Medical license reciprocity is the practice of granting physicians in one state the right to practice medicine in another state. You’ve never heard of this courtesy because, by and large, it doesn’t exist—except in Michigan. The Michigan Board of Medicine will grant the right to practice to any physician who has had an active license for at least a decade anywhere in the U.S. or Canada.16 Before the pandemic, no other state routinely granted this courtesy.
The New Mexico Medical Board allows licensure by endorsement, in which board-certified physicians who have been licensed and in practice in another state for at least three years can apply for a medical license without resubmitting proof of education or training.17 Endorsement is not the same as reciprocity; it’s just a shortcut. The candidate still needs to pay the licensure fee.
Now we come to the real reason that states have clung to this antiquated system of medical licensure. When you wonder why there is no national license to practice medicine, an obvious answer is profit.

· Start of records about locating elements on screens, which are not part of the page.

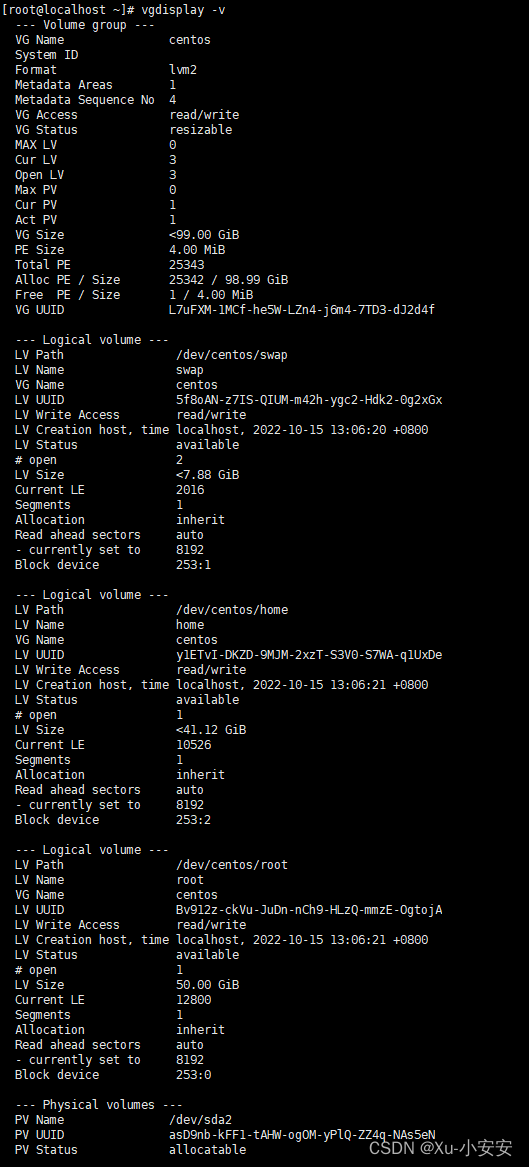Viewport: 529px width, 1167px height.
Task: Click the Total PE value 25343
Action: pyautogui.click(x=186, y=264)
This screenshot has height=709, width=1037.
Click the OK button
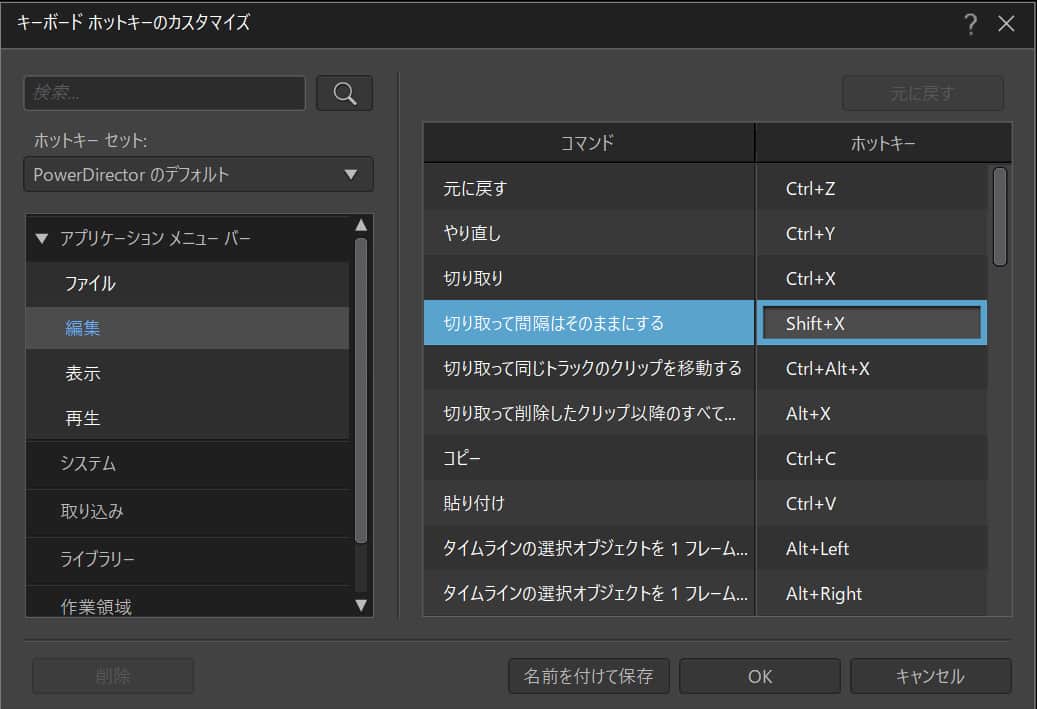759,676
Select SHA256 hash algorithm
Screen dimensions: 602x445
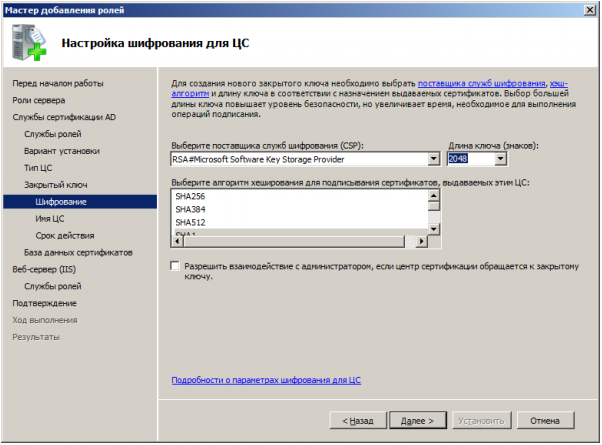click(190, 197)
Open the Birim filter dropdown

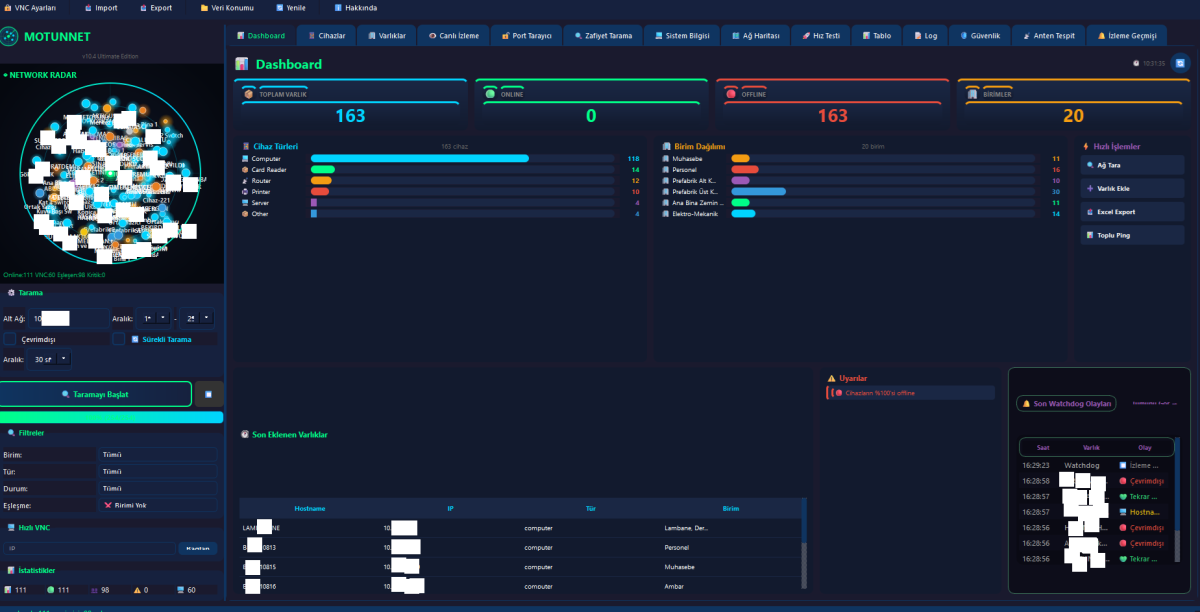[157, 454]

The average cost of initial medical licensure for an MD in the U.S. (including a background check, where required) is $458. In five states, the cost of initial medical licensure is over $1,000; in 28 states, it is at least $500.18 Nationwide, just granting medical licenses to physicians generates well over $200 million in total state revenue annually.
There is also a less obvious answer: competition. Controlling who can practice medicine allows the state to control competition. Physicians who live in a given state can be protected from having to compete with physicians from neighboring states. Because it is difficult for physicians to practice across state lines, a physician who earns money in a given state is more likely to spend (and pay taxes) on that money in that same state. State legislators have no particular incentive to increase competition for the physicians who voted them into office.